KOMMENTAR
von Jürgen Heinz Peter Deutsch
Gaza - Ruinen-Trauma - ohne Staat Palästina
Seit dem 1948ziger Jahr, dem Ende der britischen Besatzung Palästina - in Nahost - existiert der Staat Palästina, bis heute nicht.
Israel's Premier Benjamin ("Bibi") Netanjahu (Likud) kündigt wieder "mörderisch, intensive Raketenangriffe" auf den zerstörten Gaza-Küstenstreifen an. Rückt nun der Staat Palästina - zu Gunsten "-Groß-Israel - in weite Ferne.

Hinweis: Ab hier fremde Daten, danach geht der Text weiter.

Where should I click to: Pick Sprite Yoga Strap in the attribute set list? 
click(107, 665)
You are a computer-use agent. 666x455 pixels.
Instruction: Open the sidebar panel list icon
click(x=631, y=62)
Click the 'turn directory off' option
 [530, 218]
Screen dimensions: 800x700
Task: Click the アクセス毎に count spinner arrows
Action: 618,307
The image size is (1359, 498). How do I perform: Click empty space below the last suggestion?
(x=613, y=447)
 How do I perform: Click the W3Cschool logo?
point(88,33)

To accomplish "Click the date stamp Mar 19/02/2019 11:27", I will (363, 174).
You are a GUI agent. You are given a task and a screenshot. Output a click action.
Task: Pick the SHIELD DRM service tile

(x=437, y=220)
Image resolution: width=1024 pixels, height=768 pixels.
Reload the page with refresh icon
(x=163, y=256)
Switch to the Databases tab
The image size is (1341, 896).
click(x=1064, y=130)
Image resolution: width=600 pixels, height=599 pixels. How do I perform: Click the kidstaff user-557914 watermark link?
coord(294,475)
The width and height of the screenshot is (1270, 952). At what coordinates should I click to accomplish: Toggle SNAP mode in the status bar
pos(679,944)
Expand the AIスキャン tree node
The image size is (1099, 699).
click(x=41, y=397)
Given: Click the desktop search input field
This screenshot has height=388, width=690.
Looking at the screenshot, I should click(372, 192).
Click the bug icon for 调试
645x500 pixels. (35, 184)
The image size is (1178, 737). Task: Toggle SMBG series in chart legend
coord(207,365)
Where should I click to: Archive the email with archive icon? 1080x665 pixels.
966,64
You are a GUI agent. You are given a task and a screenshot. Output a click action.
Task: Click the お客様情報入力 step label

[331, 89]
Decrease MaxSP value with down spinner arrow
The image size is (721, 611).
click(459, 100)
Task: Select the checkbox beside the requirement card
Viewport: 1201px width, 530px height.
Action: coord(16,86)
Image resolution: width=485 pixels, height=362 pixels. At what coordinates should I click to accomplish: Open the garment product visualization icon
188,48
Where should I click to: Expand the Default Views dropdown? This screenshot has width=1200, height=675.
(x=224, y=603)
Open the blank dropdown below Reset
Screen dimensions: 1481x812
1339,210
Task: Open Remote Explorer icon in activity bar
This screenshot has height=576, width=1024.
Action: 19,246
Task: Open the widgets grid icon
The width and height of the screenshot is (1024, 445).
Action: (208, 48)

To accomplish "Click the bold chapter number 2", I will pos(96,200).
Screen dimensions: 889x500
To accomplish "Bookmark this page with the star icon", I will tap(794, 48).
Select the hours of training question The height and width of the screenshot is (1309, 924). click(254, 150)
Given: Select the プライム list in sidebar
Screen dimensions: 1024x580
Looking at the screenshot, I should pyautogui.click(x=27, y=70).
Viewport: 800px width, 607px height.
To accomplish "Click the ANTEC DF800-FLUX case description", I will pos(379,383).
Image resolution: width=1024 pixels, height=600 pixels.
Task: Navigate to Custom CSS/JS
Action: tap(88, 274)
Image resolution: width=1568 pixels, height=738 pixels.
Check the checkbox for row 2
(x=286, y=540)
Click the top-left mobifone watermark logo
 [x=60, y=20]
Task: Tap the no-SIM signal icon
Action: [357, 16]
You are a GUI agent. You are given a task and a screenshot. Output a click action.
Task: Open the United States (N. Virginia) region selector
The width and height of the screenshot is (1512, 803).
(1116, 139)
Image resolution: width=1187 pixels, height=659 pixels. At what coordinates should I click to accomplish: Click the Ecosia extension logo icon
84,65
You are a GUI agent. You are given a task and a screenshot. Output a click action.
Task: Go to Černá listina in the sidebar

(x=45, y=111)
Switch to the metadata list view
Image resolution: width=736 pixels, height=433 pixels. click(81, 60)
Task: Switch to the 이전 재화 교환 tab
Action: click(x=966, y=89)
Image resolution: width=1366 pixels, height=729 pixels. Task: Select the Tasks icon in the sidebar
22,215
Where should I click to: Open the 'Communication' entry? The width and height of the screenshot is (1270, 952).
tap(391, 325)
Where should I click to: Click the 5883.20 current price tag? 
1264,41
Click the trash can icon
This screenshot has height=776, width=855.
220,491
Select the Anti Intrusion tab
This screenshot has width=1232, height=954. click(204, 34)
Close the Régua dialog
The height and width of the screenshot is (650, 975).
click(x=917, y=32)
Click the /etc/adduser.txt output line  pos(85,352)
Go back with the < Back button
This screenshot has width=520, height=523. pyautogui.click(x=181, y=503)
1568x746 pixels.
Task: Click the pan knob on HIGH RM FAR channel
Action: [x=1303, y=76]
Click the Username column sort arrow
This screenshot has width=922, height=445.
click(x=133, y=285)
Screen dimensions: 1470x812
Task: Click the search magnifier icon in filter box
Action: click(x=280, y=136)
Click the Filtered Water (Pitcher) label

Gerade kündigte Premier Netanjahu wieder "intensive Angriffe" auf Gaza an. Dabei war seit durch US-Präsident Donald J. Trump vermittelte Waffenruhe überall vom "Wiederaufbau" die Rede. Schon da rollten weiter israelische Bulldozer durch die von Israel kontrollierten Zonen und zerstörten weiter Infrastruktur. Doch in Punkt 2 des "20-Punkte-Friedensplan's" von Trump heißt es unmissverständlich: "Gaza wird wiederaufgebaut werden." Und zwar "zum Vorteil der Menschen dort, "die mehr als genug gelitten haben".
Gaza Streifen-Ruinen
Die internationale Diskussion über den Wiederaufbau Gaza's spiegelt dieser Tage ein relativ undurchsichtiges Ringen um Einfluss, Machtpolitik und geopolitische Verantwortung. So unterstützen die Vereinten Nationen, gemeinsam mit der EU und der Afrikanischen Union, den arabischen Wiederaufbauplan. Der will Gaza materiell beim Wiederaufbau unterstützen und verhindern, das dessen Bewohner vertrieben werden. Dabei hat die UN immer wieder unmissverständlich deutlich gemacht, das Frieden ohne einen palästinensischen Saat - ohne Ende der illegalen israelischen Besatzung - nicht denkbar ist. Parallel arbeiten Ägypten, Jordanien und Katar an Zukunftskonzepten für politische Verwaltung und Sicherheit - etwa in Form eines Komitees, das die Übergansphase nach Hamas Machtabtritt gestallten soll. Erstaunlich abwesend waren bei den bisherigen Verhandlungen in Ägypten: die Palästinenser selbst.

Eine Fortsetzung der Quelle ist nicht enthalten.